# Simply Stunning Baby Blanket



## Thunderella05 (Apr 19, 2015)

http://crochetingcrazy.wordpress.com/2016/05/20/simply-stunning-baby-blanket/


----------



## jberg (Mar 23, 2011)

Thanks so much for this post. I am working on toddler sized blankets for a church project over the summer and this one seems easy enough to do. And it is so pretty. I'm particularly making the blankets in "boy" colors since it seems so easy to make things for little girls. This pattern really hits the spot. Thank you and Happy Needling. jberg


----------



## RP1019 (May 23, 2014)

pretty blanket.


----------



## Susan Marie (Jul 26, 2013)

Beautiful blanket!


----------



## KroSha (Oct 25, 2013)

Very nice !!!

????????????????????


----------



## WindingRoad (May 7, 2013)

Thunderella05 said:


> http://crochetingcrazy.wordpress.com/2016/05/20/simply-stunning-baby-blanket/


Just what I've been looking for. Thanks bunches.


----------



## Naneast (Jun 12, 2011)

Lovely blanket. :sm24:


----------



## yourmother306 (Nov 30, 2011)

I saw that the other day.
Very unique border, may have to give it a try.

Thanks for posting


----------



## yourmother306 (Nov 30, 2011)

If I did this pattern in two colors (stripes) what row would I change colors.?


----------



## WindingRoad (May 7, 2013)

yourmother306 said:


> I saw that the other day.
> Very unique border, may have to give it a try.
> 
> Thanks for posting


It's just perfect for my grandson. Can't wait to get started.


----------



## jinkers (May 24, 2011)

FYI: there is an error in the pattern directions. Insert a new row (below) row before her Row 5, otherwise it'll be "solid" crochet rather than the lovely open pattern. New row: Ch 3, *sc in center dc of shell below, ch 2, dc in next sc, ch 2* across, ending dc in last sc.


----------



## Thunderella05 (Apr 19, 2015)

jinkers said:


> FYI: there is an error in the pattern directions. Insert a new row (below) row before her Row 5, otherwise it'll be "solid" crochet rather than the lovely open pattern. New row: Ch 3, *sc in center dc of shell below, ch 2, dc in next sc, ch 2* across, ending dc in last sc.
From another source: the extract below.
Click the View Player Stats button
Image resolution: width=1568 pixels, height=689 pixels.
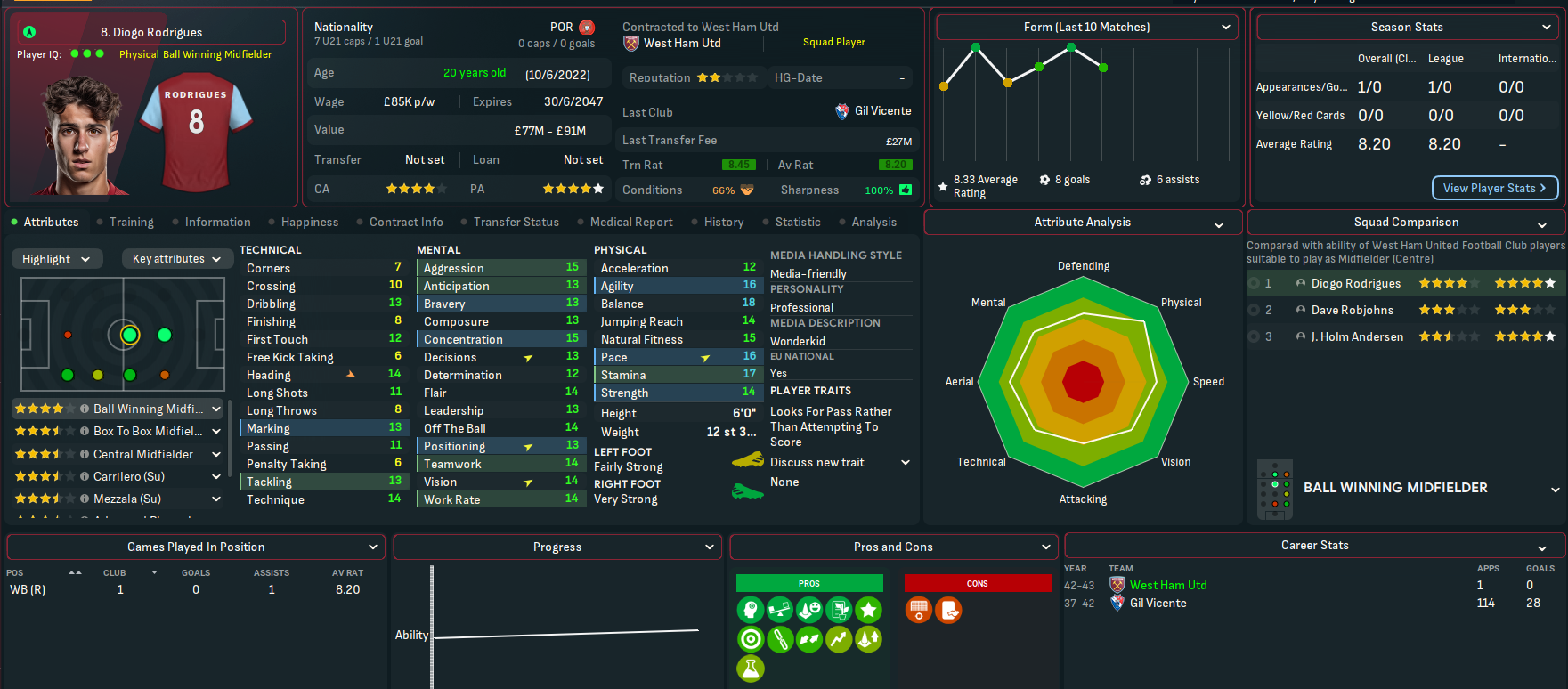(1494, 188)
This is incorrect. If you did this and then moved on to Row 5, you'd have too many open rows. There's only one row of open spaces and what you wrote is already what Row 5 is. If you got the pattern before it was updated due to a skipped row, you may need to get the new version.


----------



## kathycapp (Sep 22, 2014)

It's a winner!


----------



## bellagray (Nov 29, 2011)

thank you! i will have to add that to my list!


----------



## MiamiKnitter (Sep 4, 2012)

Beautiful!


----------



## Krykit (Dec 10, 2014)

Very pretty! Thank you for the link! :sm11:


----------



## KnitterNatalie (Feb 20, 2011)

Beautiful pattern! Thanks for sharing!


----------



## jinkers (May 24, 2011)

Thunderella05 said:


> This is incorrect. If you did this and then moved on to Row 5, you'd have too many open rows. There's only one row of open spaces and what you wrote is already what Row 5 is. If you got the pattern before it was updated due to a skipped row, you may need to get the new version.
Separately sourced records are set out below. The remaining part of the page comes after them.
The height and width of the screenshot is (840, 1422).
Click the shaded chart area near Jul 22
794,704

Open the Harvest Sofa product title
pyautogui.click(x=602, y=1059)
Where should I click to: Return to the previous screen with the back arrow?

No, her Row 5 is only dc's in ea st across. That is why you need the row I mentioned to get the open row.

You mentioned an updated pattern - can you direct me to that? Thanks.


----------



## Thunderella05 (Apr 19, 2015)

jinkers said:


> No, her Row 5 is only dc's in ea st across. That is why you need the row I mentioned to get the open row.
> 
> You mentioned an updated pattern - can you direct me to that? Thanks.


This is taken directly from the pattern page:

Row 5: Ch 5 (counts as first DC, ch 2), *skip 2 stitches, sc in third or center DC of shell, ch 2, skip 2 stitches, DC in next stitch** repeat from * to ** across, turn.


----------



## jinkers (May 24, 2011)

Thunderella05 said:


> This is taken directly from the pattern page:
> 
> Row 5: Ch 5 (counts as first DC, ch 2), *skip 2 stitches, sc in third or center DC of shell, ch 2, skip 2 stitches, DC in next stitch** repeat from * to ** across, turn.


Well, mine says "Ch 3 (or elongated ch 1), dc in ea st across; turn. The row you show is actually shown as Row 4 in the directions I have. Sounds like there has been an update/correction from the original I copied if yours is shown as Row 5. Anyhow, I wasn't aware of that when I sent my original note - just wanted others to be aware of the discrepancy as the picture created lots of interest. It's really pretty - glad I came across it.

Thanks for your help.


----------



## maryjaye (Apr 25, 2011)

This pattern would be pretty in a blanket of any size.


----------